__TASK DESCRIPTION__.
Here the answer must be the exact run of lines from the line holding "Open Safety check" to the end of the material below, and nothing else.

__PROVIDED INFORMATION__.

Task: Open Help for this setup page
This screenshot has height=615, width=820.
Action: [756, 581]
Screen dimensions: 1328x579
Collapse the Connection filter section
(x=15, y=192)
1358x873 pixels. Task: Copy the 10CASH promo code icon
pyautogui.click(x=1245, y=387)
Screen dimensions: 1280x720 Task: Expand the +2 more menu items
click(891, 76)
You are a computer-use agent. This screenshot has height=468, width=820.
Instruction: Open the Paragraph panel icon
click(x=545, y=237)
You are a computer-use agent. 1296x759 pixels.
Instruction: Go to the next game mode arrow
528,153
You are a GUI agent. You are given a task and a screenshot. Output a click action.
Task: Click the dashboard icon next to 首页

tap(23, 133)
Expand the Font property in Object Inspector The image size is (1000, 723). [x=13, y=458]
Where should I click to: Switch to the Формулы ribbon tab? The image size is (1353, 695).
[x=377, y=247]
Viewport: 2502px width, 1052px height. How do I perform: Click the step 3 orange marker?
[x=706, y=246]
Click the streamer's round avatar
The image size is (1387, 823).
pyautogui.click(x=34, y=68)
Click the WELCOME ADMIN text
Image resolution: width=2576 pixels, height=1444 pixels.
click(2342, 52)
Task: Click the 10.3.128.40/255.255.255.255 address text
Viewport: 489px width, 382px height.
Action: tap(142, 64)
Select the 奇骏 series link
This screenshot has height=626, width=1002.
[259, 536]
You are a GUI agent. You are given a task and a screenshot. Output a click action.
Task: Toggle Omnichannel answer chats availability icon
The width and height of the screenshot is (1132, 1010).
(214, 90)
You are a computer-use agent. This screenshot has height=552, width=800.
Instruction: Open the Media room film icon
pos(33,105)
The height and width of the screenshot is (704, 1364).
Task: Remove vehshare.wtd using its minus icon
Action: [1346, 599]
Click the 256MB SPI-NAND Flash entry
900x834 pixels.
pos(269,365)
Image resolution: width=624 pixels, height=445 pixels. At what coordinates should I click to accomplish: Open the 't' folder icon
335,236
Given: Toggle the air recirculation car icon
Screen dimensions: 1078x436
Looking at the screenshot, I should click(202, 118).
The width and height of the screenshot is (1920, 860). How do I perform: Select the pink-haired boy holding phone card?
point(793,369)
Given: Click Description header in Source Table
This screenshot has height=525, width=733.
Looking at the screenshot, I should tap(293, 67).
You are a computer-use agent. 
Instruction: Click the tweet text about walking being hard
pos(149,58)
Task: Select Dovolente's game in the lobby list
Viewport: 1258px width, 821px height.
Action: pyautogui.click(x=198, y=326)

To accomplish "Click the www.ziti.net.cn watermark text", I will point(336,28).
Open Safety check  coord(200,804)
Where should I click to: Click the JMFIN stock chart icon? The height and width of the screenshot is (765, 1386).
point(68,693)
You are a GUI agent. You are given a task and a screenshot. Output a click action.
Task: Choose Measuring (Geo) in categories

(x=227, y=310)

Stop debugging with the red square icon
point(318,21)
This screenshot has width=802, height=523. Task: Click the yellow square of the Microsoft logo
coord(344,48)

__YOUR RESPONSE__.
Open Safety check  coord(200,804)
Where should I click to: Click the JMFIN stock chart icon? The height and width of the screenshot is (765, 1386).
point(68,693)
You are a GUI agent. You are given a task and a screenshot. Output a click action.
Task: Choose Measuring (Geo) in categories

(x=227, y=310)

Stop debugging with the red square icon
point(318,21)
This screenshot has width=802, height=523. Task: Click the yellow square of the Microsoft logo
coord(344,48)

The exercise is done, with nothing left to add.